§ Excerpt provided
Lead solder is much the same thing. For 50 years hundreds of thousands of stay at home moms raised their kids at home, some of them living in older homes with threaded iron plumbing and some living in newer homes with lead soldered copper plumbing. Yet, no one ever noticed that stay at home moms and new born babies in newer homes were any sicker than people that lived in older homes. Yet they've banned lead solder for supply piping, just in case.

Truth is, we just plain don't know why some people get sick and die from asbestos at 36 years old, and other people can live to 95 years old in San Fransisco and still be in remarkably good health.

Megs:

A cast iron boiler will have long steel bolts going through it that hold the boiler sections together. If you take the cover off the boiler and remove the insulation (with a dust mask over your mouth) you should find those long draw bolts. Removing the nuts from those bolts or cutting through the bolts with a saw or torch will allow you to pull the sections apart. You may have to use something like a masonary chisel to spread the sections apart because they'll be pressed together pretty tightly. Anyhow, the trick to taking a boiler apart is to remove the two, three or four long draw bolts through it, and then you can remove the sections of the boiler one by one.

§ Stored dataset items
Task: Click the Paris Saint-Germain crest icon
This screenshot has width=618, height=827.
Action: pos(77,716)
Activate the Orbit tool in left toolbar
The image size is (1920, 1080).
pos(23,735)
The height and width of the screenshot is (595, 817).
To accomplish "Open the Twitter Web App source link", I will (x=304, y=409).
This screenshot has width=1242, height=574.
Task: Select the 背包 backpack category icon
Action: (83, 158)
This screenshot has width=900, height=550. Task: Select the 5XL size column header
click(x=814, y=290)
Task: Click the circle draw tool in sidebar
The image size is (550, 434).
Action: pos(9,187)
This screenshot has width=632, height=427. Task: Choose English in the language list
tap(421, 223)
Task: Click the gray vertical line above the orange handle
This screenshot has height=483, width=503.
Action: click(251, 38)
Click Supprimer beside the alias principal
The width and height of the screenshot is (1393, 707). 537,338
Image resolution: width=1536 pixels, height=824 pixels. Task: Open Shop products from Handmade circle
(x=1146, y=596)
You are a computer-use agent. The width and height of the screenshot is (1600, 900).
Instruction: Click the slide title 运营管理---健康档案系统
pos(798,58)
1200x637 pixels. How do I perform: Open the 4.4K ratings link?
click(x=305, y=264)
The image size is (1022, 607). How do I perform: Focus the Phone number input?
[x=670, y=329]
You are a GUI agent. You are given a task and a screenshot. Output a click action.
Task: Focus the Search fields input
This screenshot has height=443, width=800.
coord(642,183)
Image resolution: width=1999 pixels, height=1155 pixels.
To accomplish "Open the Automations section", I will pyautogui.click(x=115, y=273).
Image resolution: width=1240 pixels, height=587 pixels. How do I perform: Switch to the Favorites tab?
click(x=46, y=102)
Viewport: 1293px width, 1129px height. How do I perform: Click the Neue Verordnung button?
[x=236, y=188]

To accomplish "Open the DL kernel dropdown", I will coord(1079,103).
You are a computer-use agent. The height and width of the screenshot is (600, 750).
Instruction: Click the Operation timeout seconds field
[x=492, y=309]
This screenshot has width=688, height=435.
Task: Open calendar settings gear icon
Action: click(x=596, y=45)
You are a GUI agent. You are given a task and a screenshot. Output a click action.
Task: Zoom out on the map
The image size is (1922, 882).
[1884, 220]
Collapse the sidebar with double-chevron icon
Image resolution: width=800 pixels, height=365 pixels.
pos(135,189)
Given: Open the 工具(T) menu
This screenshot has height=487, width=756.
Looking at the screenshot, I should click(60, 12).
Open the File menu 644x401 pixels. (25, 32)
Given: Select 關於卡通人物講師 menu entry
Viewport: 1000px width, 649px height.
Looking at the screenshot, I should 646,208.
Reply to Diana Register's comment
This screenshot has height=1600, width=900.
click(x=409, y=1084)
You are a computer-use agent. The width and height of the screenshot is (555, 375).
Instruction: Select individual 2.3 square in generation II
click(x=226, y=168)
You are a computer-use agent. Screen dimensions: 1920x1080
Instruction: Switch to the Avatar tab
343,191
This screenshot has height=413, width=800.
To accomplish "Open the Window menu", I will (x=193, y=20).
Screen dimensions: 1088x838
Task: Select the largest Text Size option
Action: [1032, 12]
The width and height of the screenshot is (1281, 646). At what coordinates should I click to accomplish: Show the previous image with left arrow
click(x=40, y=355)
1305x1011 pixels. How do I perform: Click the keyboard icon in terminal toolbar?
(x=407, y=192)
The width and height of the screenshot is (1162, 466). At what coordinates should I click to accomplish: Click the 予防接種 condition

§ To be done
A. Output the portion of the forum excerpt starting at "Lead solder is" and ending at "just in case.".
B. Answer these questions using the forum excerpt.
(i) For how many years does it say stay at home moms raised their kids at home?
(ii) What kind of plumbing did the newer homes have?
(iii) What holds the sections of a cast iron boiler together?

§ Answer set
A.
Lead solder is much the same thing. For 50 years hundreds of thousands of stay at home moms raised their kids at home, some of them living in older homes with threaded iron plumbing and some living in newer homes with lead soldered copper plumbing. Yet, no one ever noticed that stay at home moms and new born babies in newer homes were any sicker than people that lived in older homes. Yet they've banned lead solder for supply piping, just in case.

B.
(i) 50 years.
(ii) Lead soldered copper plumbing.
(iii) Long steel bolts that go through the boiler.